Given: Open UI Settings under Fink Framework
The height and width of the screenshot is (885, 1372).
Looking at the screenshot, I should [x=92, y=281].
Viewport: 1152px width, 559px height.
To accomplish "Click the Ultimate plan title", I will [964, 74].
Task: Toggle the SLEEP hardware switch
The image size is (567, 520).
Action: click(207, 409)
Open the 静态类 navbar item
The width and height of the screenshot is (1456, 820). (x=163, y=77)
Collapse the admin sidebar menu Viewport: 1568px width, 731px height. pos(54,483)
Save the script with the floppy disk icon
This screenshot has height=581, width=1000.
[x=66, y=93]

######

Prompt: Transcribe all the entries, keeping each one exactly as it is.

Response area:
Given: Open UI Settings under Fink Framework
The height and width of the screenshot is (885, 1372).
Looking at the screenshot, I should [x=92, y=281].
Viewport: 1152px width, 559px height.
To accomplish "Click the Ultimate plan title", I will [964, 74].
Task: Toggle the SLEEP hardware switch
The image size is (567, 520).
Action: click(207, 409)
Open the 静态类 navbar item
The width and height of the screenshot is (1456, 820). (x=163, y=77)
Collapse the admin sidebar menu Viewport: 1568px width, 731px height. pos(54,483)
Save the script with the floppy disk icon
This screenshot has height=581, width=1000.
[x=66, y=93]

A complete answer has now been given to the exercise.